[INFORMATION — start]

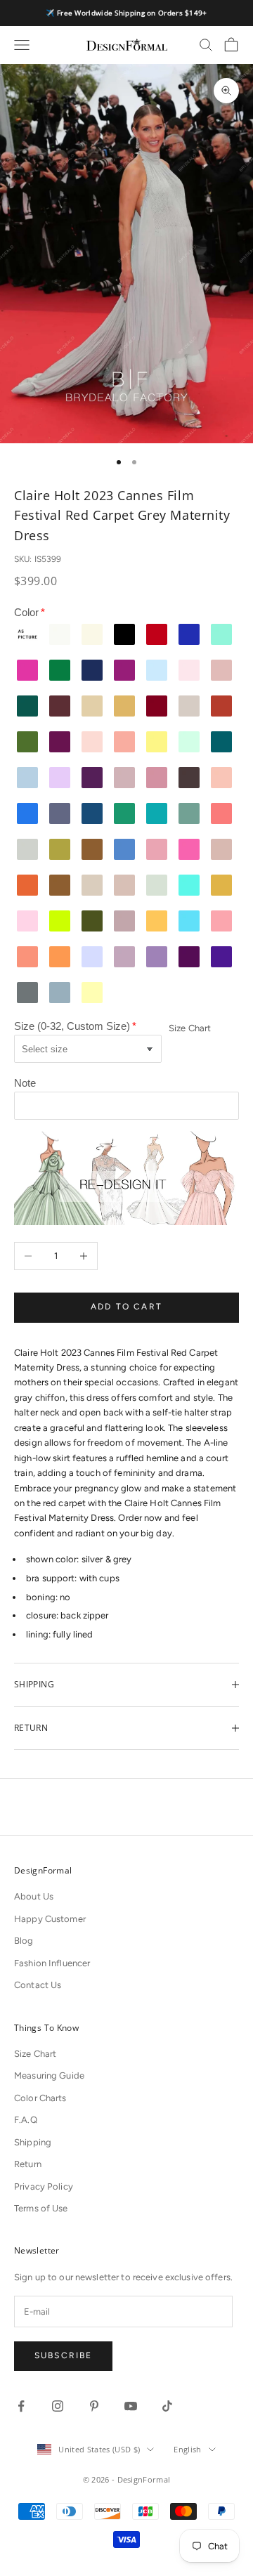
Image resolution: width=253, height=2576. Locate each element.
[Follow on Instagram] (58, 2406)
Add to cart (126, 1307)
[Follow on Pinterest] (94, 2406)
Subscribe (63, 2355)
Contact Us (37, 1985)
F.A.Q (25, 2119)
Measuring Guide (49, 2075)
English (187, 2449)
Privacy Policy (43, 2186)
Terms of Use (41, 2208)
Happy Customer (50, 1919)
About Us (33, 1896)
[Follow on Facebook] (21, 2406)
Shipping (32, 2142)
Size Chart (190, 1028)
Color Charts (40, 2098)
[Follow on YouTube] (131, 2406)
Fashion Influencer (52, 1963)
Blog (24, 1940)
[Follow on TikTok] (167, 2406)
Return (27, 2164)
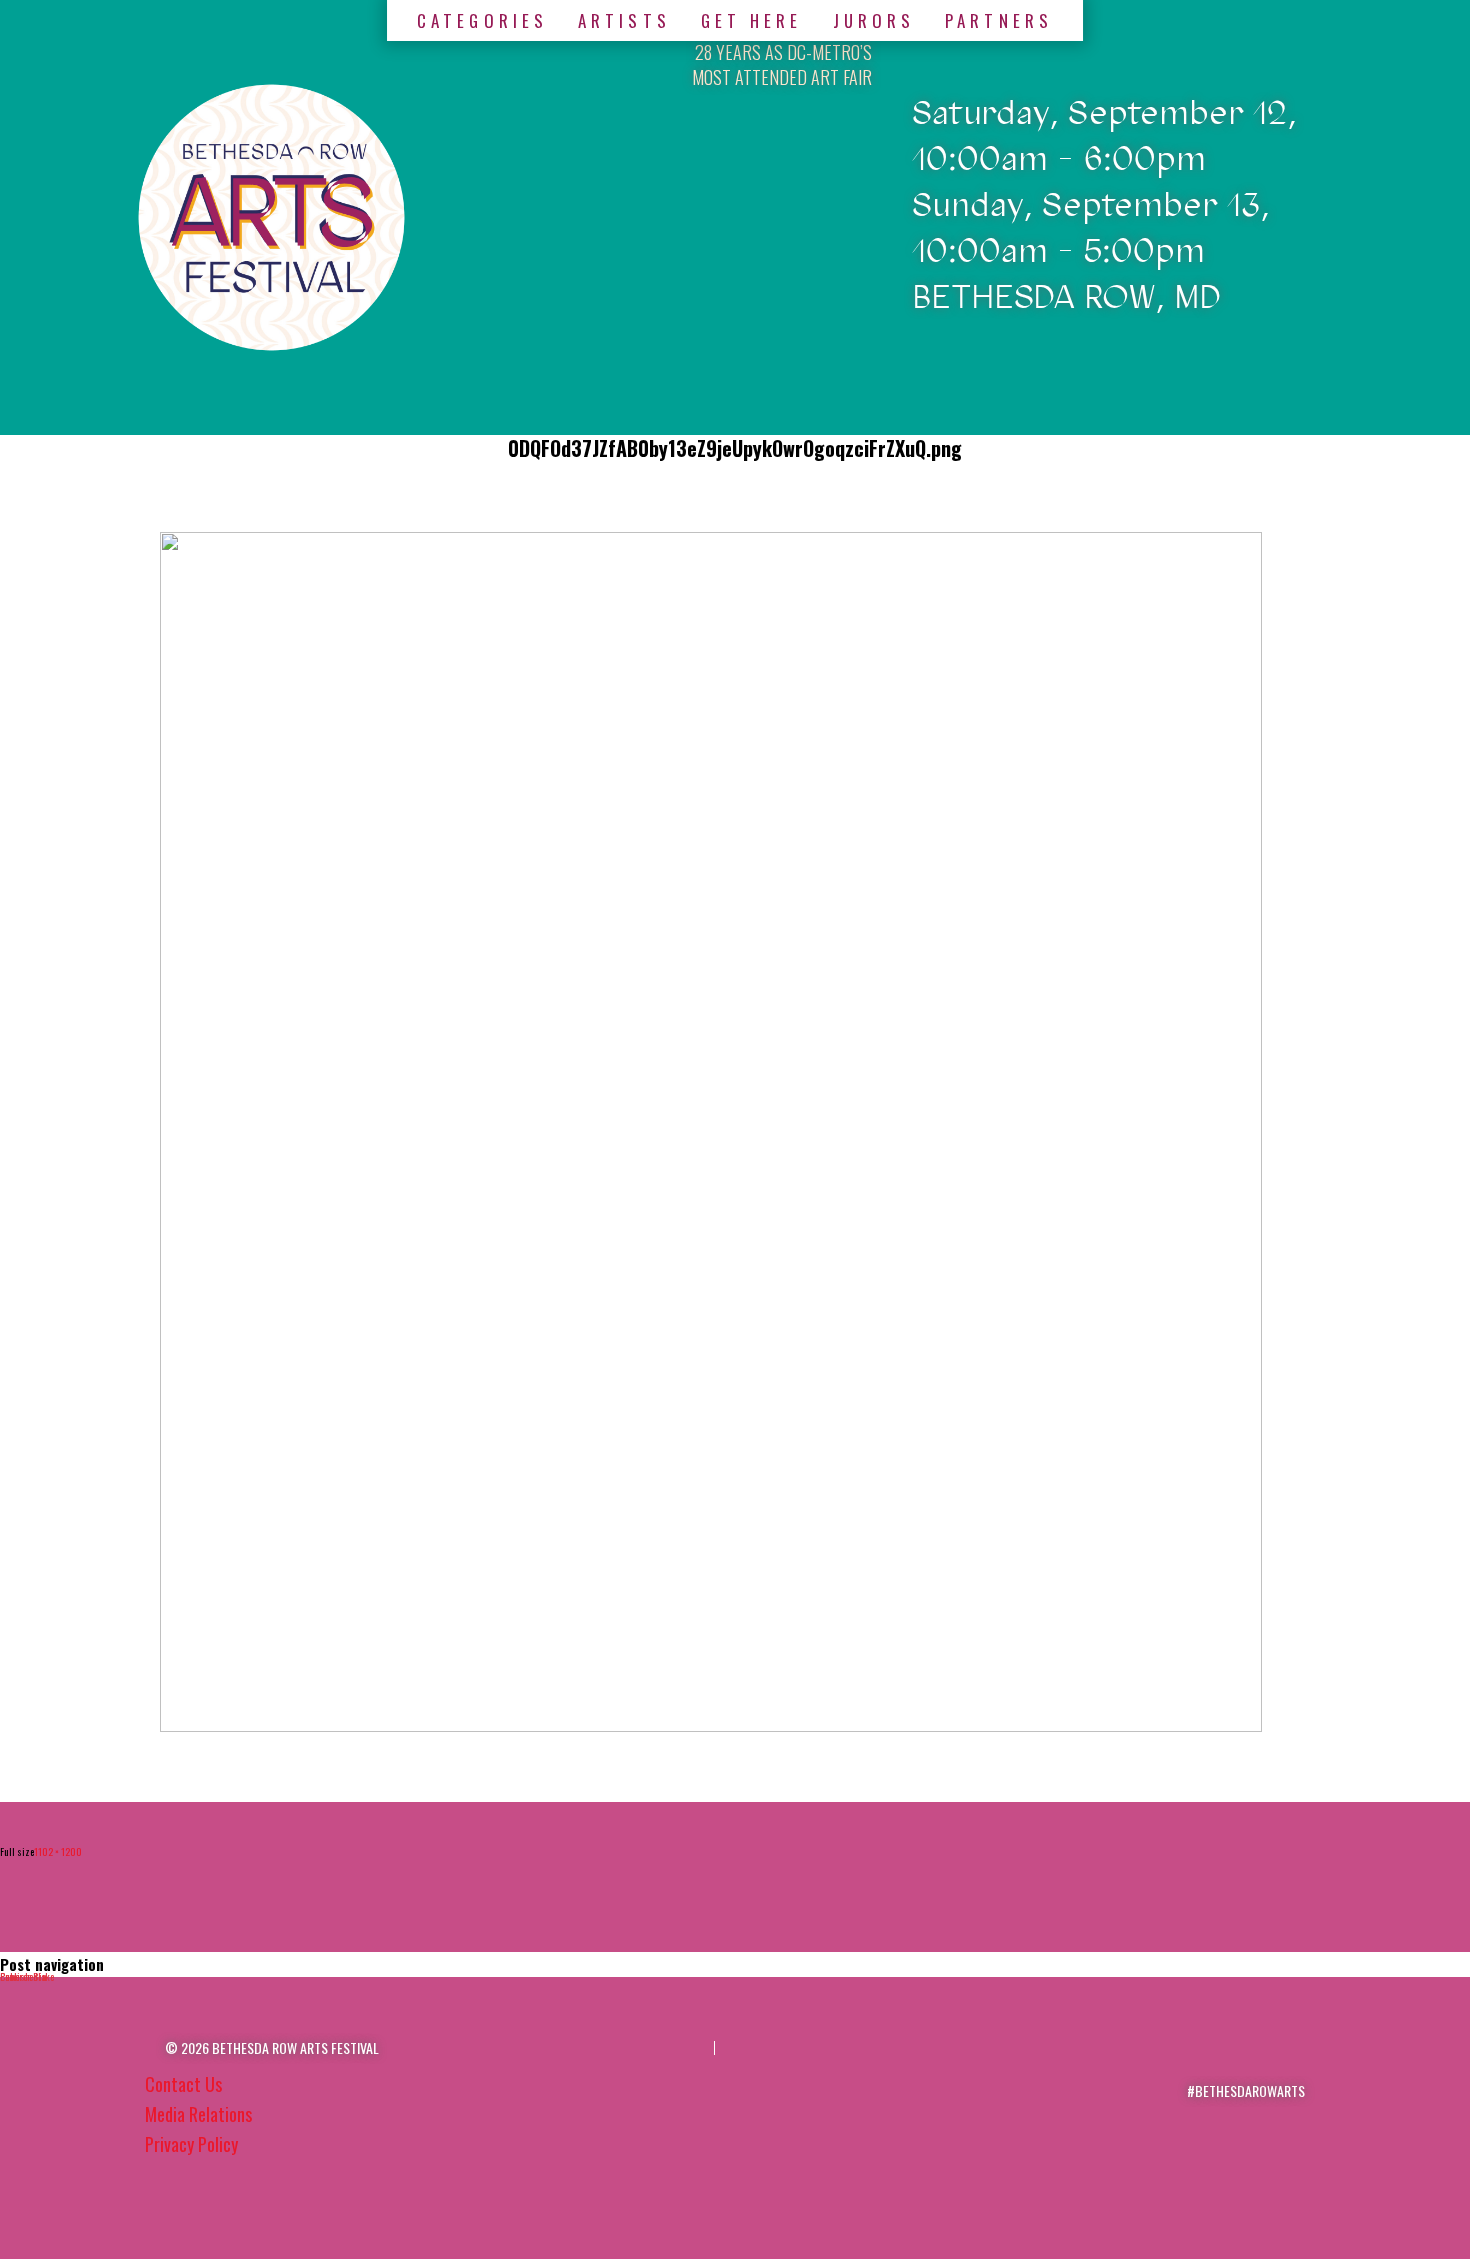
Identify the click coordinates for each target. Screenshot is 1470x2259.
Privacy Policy (191, 2144)
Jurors (874, 20)
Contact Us (183, 2084)
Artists (624, 20)
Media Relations (198, 2114)
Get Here (752, 20)
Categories (482, 20)
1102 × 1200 (58, 1851)
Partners (999, 20)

[INFORMATION — finish]

**WHAT IS NEEDED**
I would like the material above returned exactly as it stands, without its pictures.

**SOLVED PROBLEM**
Image resolution: width=253, height=2576. Locate each element.
[Follow on Instagram] (58, 2406)
Add to cart (126, 1307)
[Follow on Pinterest] (94, 2406)
Subscribe (63, 2355)
Contact Us (37, 1985)
F.A.Q (25, 2119)
Measuring Guide (49, 2075)
English (187, 2449)
Privacy Policy (43, 2186)
Terms of Use (41, 2208)
Happy Customer (50, 1919)
About Us (33, 1896)
[Follow on Facebook] (21, 2406)
Shipping (32, 2142)
Size Chart (190, 1028)
Color Charts (40, 2098)
[Follow on YouTube] (131, 2406)
Fashion Influencer (52, 1963)
Blog (24, 1940)
[Follow on TikTok] (167, 2406)
Return (27, 2164)
Identify the click coordinates for each target. Screenshot is 1470x2259.
Privacy Policy (191, 2144)
Jurors (874, 20)
Contact Us (183, 2084)
Artists (624, 20)
Media Relations (198, 2114)
Get Here (752, 20)
Categories (482, 20)
1102 × 1200 (58, 1851)
Partners (999, 20)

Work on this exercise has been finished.